Since SUSE not supply sufficient software, I used LEAP42.2 repository (same kernel) to get few software I need to work:
Shutter (really good program)
FreeCad (3D Cad software)
Adobe Flash
Teamviewer - need help my 80 years parents remote with their PC
Acrobat reader (only for some prints with several layers needed)
VLC player (needed for any play of multimedia)
BleachBit (HD cleaning program)
Skype
Driver for Dell Printer

I have exact the same “Drop” in firewall on SLED (means both on SLES and SLED)
So either there is software that change firewall or there is a failure already when installed the system.

I can’t print with firewall.
How can I change this “chain drop”?

I would like to change this setup. See here:
http://unix.stackexchange.com/questions/227972/how-to-set-up-a-clear-suse-firewall
…seems I’m not the only on who face this problem?

https://www.suse.com/communities/blog/basic-iptables-tutorial/
Using this tutorial i can open firewall using

linux-w2mu:~ # iptables -P INPUT DROP

Then,

[CODE]# iptables -L
Chain INPUT (policy ACCEPT)
target prot opt source destination
ACCEPT all – anywhere anywhere
ACCEPT all – anywhere anywhere ctstate ESTABLISHED
ACCEPT icmp – anywhere anywhere ctstate RELATED
input_int all – anywhere anywhere
input_ext all – anywhere anywhere
LOG all – anywhere anywhere limit: avg 3/min burst 5 LOG level warning tcp-options ip-options prefix "SFW2-IN-ILL-TARGET "
DROP all – anywhere anywhere

Chain FORWARD (policy ACCEPT)
target prot opt source destination
LOG all – anywhere anywhere limit: avg 3/min burst 5 LOG level warning tcp-options ip-options prefix "SFW2-FWD-ILL-ROUTING "

Chain OUTPUT (policy ACCEPT)
target prot opt source destination
ACCEPT all – anywhere anywhere [/CODE]

Ports are open.
But i can’t print from SLES anyway and it seems as soon as I touch yast Firewall2 GUI or restart firewall, the old setup comes up.

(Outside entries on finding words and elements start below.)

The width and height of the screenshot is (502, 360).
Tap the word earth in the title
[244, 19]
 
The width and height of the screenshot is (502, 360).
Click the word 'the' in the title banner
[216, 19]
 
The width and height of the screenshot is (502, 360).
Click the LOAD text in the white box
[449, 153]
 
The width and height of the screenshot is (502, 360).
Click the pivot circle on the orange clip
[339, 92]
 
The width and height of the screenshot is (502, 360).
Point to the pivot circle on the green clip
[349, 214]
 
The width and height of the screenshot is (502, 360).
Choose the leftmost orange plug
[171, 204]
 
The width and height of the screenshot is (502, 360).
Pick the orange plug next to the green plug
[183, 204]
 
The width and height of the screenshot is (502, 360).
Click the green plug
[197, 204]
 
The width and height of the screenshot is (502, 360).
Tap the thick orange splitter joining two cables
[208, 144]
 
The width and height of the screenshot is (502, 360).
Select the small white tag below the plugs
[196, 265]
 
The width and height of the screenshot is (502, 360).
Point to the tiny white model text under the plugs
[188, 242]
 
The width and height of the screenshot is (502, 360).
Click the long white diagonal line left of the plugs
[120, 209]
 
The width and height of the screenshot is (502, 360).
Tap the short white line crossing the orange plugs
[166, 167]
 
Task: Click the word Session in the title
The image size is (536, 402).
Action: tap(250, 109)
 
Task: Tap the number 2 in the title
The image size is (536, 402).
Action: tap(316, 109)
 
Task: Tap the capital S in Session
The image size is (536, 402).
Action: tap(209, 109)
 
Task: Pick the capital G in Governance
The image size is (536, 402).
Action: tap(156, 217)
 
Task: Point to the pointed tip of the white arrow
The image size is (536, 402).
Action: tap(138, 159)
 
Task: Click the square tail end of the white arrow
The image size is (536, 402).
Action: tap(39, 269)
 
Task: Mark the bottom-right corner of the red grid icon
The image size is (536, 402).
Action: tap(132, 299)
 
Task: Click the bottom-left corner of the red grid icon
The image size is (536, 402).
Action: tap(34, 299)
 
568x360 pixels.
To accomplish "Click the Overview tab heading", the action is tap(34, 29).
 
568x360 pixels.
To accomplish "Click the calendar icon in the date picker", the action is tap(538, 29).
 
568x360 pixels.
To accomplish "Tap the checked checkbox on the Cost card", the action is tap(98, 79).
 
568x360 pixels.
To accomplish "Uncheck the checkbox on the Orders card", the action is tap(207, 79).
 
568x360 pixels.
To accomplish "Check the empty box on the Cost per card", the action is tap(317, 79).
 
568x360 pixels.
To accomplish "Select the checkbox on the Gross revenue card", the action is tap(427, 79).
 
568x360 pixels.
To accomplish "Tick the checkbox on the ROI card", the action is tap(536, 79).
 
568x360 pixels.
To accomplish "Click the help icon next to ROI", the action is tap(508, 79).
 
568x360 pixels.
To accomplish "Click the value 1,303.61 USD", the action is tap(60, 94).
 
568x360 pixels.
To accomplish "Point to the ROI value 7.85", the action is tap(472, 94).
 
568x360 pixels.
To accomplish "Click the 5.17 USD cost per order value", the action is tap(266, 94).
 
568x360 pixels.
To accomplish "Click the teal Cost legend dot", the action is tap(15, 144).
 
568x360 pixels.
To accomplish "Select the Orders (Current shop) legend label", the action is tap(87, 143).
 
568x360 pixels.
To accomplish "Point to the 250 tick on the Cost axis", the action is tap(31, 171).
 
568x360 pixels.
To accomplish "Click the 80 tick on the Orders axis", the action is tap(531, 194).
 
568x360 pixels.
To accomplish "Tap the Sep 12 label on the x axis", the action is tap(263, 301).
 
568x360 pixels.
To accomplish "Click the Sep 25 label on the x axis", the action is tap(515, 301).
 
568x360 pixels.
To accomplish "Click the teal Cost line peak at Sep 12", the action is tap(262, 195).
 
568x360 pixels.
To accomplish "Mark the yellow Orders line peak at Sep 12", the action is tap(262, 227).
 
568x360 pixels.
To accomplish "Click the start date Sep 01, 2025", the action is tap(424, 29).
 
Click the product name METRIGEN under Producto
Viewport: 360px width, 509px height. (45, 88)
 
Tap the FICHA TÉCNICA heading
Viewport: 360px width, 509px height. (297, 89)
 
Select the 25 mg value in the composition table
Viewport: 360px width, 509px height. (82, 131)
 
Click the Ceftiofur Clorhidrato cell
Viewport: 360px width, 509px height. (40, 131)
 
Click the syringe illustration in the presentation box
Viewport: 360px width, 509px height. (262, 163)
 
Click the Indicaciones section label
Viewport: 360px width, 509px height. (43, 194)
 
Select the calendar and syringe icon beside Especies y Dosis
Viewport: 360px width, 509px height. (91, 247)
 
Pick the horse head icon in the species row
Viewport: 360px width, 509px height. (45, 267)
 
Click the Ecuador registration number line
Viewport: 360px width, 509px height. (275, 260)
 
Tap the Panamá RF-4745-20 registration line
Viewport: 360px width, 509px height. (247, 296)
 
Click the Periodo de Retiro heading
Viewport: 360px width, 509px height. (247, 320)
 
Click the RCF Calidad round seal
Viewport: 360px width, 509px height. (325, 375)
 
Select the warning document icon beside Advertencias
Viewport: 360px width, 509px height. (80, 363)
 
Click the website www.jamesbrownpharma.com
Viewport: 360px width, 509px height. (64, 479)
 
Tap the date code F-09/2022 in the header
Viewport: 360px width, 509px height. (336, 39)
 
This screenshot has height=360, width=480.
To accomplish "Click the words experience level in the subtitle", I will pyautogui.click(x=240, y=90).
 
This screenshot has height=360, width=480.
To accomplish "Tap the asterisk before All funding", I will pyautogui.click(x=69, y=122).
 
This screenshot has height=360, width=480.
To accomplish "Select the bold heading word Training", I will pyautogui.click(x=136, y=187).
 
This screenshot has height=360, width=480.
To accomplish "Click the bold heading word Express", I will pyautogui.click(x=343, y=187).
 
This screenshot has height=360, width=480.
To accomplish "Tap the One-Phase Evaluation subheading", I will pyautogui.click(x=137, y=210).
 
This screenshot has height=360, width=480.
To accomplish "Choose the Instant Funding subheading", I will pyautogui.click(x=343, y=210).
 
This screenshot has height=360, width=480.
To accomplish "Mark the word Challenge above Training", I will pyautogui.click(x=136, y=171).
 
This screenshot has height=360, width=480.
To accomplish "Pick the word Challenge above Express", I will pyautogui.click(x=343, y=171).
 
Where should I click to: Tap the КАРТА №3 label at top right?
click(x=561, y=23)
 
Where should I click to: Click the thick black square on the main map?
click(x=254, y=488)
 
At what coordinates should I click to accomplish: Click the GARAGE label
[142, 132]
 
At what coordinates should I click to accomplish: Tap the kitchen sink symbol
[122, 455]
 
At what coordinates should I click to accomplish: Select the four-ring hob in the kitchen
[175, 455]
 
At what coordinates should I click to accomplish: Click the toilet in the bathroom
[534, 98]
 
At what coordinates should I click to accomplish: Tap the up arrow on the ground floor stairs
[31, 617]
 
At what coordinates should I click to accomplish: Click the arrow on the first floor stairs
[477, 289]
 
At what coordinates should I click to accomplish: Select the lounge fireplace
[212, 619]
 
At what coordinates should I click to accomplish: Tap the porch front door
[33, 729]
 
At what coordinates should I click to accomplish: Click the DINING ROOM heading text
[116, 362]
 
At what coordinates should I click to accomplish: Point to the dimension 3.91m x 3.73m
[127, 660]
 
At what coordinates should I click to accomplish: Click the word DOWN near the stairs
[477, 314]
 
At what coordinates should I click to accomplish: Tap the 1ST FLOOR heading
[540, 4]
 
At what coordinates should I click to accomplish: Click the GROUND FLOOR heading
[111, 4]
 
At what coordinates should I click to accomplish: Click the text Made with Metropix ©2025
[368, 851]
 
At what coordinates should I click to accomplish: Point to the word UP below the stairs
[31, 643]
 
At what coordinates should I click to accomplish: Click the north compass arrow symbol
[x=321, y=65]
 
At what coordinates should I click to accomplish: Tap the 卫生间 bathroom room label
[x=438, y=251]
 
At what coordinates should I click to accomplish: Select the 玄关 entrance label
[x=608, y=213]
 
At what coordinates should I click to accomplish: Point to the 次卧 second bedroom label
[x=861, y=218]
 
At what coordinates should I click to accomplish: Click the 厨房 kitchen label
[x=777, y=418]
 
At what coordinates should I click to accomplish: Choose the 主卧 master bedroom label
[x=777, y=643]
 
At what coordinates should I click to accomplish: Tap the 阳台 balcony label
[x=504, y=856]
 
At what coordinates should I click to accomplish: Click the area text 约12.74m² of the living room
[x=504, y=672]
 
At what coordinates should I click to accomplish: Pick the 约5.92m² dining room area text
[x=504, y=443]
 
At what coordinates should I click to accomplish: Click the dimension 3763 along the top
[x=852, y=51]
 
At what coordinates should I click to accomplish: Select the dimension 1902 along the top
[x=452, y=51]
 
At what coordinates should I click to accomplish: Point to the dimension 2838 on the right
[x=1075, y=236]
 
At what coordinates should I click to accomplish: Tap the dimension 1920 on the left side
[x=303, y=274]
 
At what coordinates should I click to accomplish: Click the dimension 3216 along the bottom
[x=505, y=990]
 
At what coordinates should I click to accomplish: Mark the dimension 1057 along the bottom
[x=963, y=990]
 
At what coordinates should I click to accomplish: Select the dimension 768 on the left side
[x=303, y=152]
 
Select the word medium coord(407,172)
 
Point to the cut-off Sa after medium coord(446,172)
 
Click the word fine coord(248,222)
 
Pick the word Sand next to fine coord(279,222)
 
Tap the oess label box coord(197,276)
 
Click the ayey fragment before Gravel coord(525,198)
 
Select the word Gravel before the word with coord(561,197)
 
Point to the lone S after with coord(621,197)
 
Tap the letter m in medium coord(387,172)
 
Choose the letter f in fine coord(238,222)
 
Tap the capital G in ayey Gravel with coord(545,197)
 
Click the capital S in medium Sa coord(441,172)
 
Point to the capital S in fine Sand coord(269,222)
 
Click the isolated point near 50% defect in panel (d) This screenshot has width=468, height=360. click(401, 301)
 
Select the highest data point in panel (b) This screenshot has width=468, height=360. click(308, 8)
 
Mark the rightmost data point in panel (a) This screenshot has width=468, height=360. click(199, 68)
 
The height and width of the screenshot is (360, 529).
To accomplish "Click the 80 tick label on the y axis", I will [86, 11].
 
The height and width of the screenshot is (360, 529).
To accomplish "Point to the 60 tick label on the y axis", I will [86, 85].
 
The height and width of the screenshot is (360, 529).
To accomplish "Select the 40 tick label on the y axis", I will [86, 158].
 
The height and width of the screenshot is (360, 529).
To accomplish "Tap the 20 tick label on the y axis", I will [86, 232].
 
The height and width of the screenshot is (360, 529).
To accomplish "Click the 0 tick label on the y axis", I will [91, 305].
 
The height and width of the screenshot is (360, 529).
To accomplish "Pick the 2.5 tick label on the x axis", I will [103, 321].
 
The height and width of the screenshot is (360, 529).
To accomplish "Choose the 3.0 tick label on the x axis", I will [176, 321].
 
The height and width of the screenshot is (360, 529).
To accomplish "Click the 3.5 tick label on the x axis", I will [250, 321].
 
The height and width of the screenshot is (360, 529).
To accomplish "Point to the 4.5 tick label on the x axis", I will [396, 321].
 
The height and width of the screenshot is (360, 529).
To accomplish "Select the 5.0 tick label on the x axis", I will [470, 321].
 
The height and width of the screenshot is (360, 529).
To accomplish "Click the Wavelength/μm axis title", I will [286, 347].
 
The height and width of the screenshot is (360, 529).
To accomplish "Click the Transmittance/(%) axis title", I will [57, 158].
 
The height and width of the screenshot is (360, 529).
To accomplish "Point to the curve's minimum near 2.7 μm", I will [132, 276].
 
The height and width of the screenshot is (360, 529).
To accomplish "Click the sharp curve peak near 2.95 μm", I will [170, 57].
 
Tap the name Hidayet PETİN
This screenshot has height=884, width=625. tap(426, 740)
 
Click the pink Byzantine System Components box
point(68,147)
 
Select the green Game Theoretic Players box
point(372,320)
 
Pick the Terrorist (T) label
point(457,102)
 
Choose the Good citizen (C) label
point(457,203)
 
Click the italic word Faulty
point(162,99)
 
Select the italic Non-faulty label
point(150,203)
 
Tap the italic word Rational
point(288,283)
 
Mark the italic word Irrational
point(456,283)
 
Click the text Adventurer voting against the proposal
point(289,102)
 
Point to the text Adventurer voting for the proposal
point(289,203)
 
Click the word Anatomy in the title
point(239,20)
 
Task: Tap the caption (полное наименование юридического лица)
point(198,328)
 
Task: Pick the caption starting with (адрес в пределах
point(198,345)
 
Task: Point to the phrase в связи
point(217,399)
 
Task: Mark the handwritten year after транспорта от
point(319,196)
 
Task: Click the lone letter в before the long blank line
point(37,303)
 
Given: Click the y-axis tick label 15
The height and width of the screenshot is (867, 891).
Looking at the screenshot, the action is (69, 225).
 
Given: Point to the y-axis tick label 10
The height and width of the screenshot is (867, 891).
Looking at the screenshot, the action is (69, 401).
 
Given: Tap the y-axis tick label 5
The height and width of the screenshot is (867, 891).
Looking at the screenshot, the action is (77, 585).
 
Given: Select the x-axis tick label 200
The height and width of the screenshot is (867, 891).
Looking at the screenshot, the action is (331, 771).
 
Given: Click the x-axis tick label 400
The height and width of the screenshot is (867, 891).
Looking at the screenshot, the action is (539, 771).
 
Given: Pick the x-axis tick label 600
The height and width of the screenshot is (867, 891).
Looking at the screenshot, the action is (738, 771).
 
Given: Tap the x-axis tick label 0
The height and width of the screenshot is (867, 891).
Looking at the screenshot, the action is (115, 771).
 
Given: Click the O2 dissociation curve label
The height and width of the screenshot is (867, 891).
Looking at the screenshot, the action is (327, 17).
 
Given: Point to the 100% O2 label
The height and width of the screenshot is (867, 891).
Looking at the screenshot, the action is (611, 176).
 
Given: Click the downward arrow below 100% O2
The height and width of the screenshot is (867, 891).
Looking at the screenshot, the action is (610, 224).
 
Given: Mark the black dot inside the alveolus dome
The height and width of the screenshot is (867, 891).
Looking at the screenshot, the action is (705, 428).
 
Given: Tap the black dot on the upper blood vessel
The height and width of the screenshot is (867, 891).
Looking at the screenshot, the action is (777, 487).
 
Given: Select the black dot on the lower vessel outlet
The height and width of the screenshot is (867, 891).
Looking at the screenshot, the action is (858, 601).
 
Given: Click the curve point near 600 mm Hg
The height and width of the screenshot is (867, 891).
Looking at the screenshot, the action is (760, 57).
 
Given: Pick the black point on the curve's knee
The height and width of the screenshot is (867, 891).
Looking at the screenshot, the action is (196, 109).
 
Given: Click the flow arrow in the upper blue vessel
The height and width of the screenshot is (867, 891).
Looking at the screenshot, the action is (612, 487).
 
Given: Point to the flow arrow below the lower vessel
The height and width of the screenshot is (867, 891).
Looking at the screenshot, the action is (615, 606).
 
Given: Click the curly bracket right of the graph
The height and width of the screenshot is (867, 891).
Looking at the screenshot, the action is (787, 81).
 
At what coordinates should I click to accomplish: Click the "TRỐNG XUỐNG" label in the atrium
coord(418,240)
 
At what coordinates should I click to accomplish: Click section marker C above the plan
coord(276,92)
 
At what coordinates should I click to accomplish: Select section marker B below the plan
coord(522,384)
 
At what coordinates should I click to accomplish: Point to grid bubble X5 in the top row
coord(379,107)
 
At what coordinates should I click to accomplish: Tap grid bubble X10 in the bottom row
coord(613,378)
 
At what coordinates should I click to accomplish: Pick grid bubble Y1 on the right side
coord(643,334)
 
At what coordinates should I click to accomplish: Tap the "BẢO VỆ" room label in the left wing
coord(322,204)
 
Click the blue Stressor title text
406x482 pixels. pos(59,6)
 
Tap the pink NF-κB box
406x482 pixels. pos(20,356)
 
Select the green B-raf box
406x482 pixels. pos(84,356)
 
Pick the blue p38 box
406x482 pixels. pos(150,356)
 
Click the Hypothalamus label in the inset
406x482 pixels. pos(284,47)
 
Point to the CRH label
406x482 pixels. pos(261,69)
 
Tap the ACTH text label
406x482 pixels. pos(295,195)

[QUOTE=hcp_dk;36860]See: I have SLED and SLES with Work Extension. It is basically SLED running on SLES.
The firewall has not bee modified.
As tested when firewall is disabled, it worked one day. (see some answers before)
[/QUOTE]

If you can print to your HP printer from SLES and SLED when the firewall is disabled, then this is just a firewall issue.

When your firewall is enabled, it blocks (almost) everything. This is normal.
You have to configure the firewall to permit communication
[LIST]
[]on specific ports
[]between specific sources and destinations
[*]etc.
[/LIST]

As I suggested in an earlier post:
[LIST]
[]Find out what ports need to be open to print to your HP Printer
[]Using YaST - Firewall, open the necessary ports.
[/LIST]

After you have configured your firewall, please confirm you can print to your HP printer from your SLED system with the firewall enabled.